Search for genes with a function of interest and add them to a second group.  To search for all genes with the GO annotations "proteolysis" or "protease":

1. In the 'Advanced Search' panel (the second panel from the top),
select 'Gene Ontology terms' under the menu, and under 'Search options' select 'OR' and 'Keywords'.

2. In the search field enter the phrase "proteolysis,protease" (without quotes). Multiple terms can be searched by separating with a comma.

3. Click on the 'Submit search' button.  The results of the search should be returned as a table.

Add the returned genes to a group:

4. Highlight all the genes in the table (click on the table and press Ctrl and A on Windows or drag the mouse down the table).

5. In the 'Groups' menu, click on 'Replace group B with selected'.  The table's gene_id column should now be coloured blue.

Search for further proteases that do not have a GO annotation for proteolysis:

6.
In the 'Quick search' panel (top), under 'Search options' select 'OR' and 'Keywords', and enter the terms "proteolysis,protease" in the search field.

7.
Click on the 'Submit search' button.  The results of the search should be returned as a table. Notice that further genes are returned which do not yet have a GO annotation for 'proteolysis' or 'protease'.
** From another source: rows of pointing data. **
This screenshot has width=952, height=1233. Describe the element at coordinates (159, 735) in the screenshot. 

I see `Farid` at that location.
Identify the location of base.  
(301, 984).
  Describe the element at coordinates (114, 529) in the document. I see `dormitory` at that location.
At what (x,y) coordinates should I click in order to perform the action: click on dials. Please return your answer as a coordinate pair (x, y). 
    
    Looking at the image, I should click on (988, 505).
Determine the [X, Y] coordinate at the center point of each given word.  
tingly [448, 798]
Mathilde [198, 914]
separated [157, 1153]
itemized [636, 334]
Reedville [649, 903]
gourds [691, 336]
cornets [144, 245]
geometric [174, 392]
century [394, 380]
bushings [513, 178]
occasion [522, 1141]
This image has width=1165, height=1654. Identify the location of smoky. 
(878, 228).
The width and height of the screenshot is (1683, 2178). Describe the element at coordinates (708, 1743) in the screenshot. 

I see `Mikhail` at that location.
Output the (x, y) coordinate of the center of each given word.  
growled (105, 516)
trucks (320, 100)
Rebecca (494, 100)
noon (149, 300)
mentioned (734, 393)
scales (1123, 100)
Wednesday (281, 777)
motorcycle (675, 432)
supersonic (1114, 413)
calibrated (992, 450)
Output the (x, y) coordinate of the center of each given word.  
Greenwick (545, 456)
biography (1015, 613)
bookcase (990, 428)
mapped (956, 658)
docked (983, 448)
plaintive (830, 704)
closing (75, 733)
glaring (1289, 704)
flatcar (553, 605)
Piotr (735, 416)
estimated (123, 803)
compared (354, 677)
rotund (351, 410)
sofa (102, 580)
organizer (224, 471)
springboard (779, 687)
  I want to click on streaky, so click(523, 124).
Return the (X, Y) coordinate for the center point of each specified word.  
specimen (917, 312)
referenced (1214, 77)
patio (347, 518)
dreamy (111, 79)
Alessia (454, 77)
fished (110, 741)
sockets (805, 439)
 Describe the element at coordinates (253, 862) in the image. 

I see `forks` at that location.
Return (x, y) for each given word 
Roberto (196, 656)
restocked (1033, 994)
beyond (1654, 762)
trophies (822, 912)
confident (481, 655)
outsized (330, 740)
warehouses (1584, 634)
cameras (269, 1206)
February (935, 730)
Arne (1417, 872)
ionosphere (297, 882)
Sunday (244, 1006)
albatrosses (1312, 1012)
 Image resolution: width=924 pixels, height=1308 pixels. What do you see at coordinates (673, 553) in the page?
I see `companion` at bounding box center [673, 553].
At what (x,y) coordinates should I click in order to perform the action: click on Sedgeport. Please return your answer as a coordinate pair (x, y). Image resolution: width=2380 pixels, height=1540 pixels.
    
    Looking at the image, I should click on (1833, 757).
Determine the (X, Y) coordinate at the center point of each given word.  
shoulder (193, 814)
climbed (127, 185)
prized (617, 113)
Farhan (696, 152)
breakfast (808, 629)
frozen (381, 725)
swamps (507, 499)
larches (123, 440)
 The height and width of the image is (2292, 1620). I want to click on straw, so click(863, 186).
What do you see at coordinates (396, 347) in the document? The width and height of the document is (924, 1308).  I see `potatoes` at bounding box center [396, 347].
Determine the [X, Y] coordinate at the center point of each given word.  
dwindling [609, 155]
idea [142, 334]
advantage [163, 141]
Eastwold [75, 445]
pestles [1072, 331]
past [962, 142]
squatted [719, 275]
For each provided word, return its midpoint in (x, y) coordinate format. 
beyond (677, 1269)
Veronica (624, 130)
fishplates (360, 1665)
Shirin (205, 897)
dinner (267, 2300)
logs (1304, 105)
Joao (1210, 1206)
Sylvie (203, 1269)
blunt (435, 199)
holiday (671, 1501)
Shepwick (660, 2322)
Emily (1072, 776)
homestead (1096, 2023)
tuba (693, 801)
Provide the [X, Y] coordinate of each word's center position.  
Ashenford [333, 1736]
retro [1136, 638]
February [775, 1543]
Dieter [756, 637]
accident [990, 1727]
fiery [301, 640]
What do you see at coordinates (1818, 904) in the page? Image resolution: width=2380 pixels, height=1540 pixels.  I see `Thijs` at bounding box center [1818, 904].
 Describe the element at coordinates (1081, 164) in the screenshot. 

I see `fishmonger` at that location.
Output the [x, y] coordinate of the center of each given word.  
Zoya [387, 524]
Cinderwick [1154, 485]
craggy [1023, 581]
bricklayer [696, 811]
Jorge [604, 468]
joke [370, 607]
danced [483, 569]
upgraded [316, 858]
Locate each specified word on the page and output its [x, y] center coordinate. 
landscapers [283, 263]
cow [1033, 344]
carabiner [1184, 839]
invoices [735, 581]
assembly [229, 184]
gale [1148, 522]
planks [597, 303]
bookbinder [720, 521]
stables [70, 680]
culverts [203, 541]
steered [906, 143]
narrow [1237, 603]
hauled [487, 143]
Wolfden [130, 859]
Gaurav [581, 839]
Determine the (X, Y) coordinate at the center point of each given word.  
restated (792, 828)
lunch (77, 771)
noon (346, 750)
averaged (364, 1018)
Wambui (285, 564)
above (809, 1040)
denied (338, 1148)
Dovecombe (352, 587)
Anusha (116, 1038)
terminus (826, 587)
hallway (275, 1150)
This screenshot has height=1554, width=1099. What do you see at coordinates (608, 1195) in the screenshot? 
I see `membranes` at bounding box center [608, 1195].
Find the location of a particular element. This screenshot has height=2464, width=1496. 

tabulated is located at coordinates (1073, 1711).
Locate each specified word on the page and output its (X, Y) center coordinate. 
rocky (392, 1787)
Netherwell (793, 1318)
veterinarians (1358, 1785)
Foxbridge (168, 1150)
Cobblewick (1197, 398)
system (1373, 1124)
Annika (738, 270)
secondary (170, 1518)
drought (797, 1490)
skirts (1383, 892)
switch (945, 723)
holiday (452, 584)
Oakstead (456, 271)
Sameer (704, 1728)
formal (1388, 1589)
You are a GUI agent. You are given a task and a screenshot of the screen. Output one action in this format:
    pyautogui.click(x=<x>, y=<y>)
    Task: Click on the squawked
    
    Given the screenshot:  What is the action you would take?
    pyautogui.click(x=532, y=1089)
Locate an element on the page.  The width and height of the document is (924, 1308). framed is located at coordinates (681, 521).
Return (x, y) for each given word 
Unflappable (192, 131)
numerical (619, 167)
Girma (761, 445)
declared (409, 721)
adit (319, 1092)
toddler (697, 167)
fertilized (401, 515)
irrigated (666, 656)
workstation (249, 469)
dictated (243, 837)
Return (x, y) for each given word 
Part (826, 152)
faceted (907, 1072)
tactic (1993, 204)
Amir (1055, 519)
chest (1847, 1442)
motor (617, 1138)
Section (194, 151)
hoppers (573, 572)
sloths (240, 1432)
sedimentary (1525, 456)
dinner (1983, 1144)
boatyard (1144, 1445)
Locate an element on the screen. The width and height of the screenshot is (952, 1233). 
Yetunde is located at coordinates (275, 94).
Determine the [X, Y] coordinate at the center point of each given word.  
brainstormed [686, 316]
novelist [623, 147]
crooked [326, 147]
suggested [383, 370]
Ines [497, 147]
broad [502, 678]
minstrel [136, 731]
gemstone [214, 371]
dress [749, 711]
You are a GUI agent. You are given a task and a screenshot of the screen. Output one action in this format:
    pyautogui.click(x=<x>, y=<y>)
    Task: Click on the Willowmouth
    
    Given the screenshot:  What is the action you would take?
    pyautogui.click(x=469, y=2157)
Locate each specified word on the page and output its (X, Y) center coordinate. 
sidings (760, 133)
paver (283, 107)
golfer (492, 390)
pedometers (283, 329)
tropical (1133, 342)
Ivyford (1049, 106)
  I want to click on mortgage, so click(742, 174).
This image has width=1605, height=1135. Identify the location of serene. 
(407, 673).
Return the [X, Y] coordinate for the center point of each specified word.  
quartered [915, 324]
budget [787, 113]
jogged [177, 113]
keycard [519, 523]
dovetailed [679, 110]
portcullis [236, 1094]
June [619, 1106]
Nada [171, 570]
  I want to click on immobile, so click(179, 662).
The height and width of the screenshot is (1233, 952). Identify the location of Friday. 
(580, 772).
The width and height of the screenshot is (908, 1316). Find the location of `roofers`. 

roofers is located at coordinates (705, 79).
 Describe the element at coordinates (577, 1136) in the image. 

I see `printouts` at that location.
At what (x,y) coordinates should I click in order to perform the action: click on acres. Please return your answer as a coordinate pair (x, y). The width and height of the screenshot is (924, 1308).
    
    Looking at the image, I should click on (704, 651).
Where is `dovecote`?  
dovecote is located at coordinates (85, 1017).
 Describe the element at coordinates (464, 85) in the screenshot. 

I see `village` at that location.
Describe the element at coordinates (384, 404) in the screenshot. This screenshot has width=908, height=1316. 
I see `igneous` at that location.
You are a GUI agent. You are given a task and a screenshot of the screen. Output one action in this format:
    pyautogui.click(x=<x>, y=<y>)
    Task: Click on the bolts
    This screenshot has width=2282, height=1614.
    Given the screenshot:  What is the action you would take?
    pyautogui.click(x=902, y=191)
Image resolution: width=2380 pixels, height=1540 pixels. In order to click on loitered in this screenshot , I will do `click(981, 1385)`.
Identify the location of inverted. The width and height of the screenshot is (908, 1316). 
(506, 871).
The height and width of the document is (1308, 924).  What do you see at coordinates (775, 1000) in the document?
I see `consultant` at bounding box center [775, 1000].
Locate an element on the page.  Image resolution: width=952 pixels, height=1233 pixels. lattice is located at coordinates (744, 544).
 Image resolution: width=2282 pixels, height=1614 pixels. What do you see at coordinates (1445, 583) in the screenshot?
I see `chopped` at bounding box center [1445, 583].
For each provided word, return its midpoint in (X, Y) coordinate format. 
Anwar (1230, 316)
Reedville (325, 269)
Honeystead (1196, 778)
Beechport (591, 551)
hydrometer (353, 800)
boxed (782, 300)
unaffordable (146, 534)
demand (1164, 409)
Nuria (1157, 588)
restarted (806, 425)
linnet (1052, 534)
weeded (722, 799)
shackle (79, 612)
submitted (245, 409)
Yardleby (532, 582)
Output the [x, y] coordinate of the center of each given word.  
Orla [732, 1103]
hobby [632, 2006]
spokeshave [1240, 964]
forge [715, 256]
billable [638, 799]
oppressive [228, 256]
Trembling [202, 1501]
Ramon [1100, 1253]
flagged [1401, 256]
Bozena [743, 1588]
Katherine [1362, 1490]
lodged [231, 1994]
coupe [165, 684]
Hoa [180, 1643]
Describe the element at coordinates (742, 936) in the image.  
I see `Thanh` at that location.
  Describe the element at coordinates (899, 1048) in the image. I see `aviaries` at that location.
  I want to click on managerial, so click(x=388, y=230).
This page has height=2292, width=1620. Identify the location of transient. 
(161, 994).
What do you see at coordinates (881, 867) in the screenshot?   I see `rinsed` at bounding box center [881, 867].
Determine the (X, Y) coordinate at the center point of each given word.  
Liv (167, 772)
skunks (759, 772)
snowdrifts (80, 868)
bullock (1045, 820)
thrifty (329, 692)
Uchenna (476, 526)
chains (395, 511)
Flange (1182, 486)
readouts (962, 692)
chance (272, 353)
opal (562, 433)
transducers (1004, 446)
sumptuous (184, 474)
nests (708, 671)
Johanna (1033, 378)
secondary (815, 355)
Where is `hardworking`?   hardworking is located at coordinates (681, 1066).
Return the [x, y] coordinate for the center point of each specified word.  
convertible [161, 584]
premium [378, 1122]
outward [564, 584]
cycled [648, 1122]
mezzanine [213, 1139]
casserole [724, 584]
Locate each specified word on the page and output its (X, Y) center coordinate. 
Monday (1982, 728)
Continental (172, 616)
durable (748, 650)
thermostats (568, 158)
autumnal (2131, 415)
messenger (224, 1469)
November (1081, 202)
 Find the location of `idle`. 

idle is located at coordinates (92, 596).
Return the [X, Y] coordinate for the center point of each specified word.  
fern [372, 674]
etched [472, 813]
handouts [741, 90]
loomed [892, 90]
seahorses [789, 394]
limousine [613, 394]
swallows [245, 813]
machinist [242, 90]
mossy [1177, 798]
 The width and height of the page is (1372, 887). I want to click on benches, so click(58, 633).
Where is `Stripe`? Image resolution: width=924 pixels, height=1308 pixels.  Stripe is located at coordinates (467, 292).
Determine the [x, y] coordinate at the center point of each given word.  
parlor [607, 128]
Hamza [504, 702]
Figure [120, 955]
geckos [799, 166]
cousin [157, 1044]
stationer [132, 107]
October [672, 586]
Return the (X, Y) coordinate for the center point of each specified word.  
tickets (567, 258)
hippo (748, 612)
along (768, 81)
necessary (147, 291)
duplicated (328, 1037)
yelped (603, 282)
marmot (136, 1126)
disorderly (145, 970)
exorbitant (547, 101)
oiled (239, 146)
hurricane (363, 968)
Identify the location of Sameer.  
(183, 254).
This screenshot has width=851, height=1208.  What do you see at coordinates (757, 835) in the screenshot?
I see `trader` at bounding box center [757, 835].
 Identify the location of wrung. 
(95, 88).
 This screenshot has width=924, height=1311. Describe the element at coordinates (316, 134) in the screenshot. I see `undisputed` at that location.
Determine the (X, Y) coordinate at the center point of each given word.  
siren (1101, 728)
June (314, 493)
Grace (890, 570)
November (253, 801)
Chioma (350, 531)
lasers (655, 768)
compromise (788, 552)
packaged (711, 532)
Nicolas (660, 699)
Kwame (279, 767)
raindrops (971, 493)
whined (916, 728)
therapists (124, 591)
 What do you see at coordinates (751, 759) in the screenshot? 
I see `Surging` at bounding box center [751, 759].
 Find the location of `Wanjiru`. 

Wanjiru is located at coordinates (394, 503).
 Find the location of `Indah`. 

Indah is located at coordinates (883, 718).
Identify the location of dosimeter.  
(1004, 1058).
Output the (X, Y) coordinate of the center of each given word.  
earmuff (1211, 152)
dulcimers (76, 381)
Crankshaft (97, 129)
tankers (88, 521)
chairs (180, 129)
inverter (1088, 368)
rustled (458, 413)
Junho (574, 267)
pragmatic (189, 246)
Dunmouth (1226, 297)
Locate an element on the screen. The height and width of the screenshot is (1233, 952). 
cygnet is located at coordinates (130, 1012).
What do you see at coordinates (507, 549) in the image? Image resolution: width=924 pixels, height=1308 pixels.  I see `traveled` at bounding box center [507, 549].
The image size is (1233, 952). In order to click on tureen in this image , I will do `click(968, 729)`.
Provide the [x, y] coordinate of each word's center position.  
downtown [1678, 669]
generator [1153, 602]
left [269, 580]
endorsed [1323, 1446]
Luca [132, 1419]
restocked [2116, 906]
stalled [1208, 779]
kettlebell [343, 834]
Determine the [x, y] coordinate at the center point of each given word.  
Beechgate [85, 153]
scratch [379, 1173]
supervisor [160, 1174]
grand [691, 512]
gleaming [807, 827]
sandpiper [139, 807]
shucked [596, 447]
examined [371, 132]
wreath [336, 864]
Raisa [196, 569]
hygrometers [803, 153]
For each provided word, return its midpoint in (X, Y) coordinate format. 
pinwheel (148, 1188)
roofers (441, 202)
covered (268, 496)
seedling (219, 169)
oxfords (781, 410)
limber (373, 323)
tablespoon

Add the returned genes to a group that already contains genes:

8. As 4 above.  
In the 'Groups' menu, click on 'Append selected to group B'.  Now the results of the two searches are joined together in one group.

9. Under the 'Groups' menu, click on 'Get group information'.

Finally, save the genes in group B to a file on your computer (optional):

1. Return to the MaGnET front page.

MaGnET Front Page

Assign a name to the genes in the group
(This is optional and can be done at any time):

2. Under the 'Groups' menu, click on 'Group B title' and enter a name of your choice, e.g. 'protease'.

Save the genes in group B to a file:

3. Under the 'Groups' menu, click on 'Save group B to file'. Find a location on your computer to store the file and click 'Save'.

4. You can use the load options under the same menu to load the saved genes into MaGnET next time you wish to explore them.

Close the MaGnET Front Page window to exit the MaGnET application.